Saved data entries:
★ ★ ★ ★ ★

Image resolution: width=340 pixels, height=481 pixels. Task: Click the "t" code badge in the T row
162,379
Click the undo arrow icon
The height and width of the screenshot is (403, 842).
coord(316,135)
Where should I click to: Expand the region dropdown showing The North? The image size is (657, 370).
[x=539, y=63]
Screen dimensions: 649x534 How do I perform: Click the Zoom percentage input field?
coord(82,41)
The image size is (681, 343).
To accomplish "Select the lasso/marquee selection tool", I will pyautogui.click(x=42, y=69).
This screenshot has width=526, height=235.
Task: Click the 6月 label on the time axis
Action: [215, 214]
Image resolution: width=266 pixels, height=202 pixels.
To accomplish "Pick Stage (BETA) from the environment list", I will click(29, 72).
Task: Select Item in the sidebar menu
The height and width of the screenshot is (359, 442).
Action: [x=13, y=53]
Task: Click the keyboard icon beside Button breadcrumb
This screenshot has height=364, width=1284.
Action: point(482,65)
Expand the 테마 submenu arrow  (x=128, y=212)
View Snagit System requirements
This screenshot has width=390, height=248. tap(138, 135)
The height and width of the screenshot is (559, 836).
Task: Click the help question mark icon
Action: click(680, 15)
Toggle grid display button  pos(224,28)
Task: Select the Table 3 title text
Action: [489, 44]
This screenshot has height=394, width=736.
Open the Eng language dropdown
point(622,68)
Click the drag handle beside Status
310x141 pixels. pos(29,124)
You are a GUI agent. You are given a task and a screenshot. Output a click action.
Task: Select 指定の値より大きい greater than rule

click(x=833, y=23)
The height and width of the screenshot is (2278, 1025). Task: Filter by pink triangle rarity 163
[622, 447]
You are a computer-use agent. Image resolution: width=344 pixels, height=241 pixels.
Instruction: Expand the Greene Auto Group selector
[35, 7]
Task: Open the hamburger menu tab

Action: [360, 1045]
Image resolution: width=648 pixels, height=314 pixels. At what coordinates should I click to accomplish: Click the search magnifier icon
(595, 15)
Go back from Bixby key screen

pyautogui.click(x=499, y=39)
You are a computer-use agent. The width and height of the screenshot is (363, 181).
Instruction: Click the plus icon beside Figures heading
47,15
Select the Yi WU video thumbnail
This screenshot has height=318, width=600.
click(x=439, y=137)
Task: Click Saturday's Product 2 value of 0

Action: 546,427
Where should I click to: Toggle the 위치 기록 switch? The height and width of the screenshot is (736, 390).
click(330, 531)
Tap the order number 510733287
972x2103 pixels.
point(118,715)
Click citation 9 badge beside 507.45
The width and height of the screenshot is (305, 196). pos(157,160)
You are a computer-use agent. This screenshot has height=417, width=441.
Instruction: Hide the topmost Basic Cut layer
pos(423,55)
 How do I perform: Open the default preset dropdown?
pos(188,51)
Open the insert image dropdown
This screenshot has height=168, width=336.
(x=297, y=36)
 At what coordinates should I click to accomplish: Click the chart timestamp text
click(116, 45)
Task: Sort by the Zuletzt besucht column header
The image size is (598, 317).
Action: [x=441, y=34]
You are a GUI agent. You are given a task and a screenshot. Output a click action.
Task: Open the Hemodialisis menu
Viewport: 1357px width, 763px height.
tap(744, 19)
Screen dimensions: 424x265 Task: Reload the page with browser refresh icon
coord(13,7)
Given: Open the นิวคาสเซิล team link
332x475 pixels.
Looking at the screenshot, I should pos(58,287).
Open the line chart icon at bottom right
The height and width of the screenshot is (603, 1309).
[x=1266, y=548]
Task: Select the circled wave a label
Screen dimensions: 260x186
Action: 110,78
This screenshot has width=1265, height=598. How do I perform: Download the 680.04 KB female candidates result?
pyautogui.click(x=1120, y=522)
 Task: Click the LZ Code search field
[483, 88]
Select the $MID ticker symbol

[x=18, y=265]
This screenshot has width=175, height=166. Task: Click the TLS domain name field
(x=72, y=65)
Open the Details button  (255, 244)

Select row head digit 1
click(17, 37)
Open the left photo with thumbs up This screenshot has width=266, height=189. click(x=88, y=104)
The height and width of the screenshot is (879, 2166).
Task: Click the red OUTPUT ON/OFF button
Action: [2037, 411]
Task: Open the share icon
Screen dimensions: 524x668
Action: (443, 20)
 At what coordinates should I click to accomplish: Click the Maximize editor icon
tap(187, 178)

★ ★ ★ ★ ★

◆ **YOUR GOAL**: Beginning at the line with "The height and width of the screenshot is (359, 442)." and stopping after the line with "Expand the 테마", please write out every line of the data above exactly and nothing else.

◆ **TASK OUTPUT**:
The height and width of the screenshot is (359, 442).
Action: [x=13, y=53]
Task: Click the keyboard icon beside Button breadcrumb
This screenshot has height=364, width=1284.
Action: point(482,65)
Expand the 테마 submenu arrow  (x=128, y=212)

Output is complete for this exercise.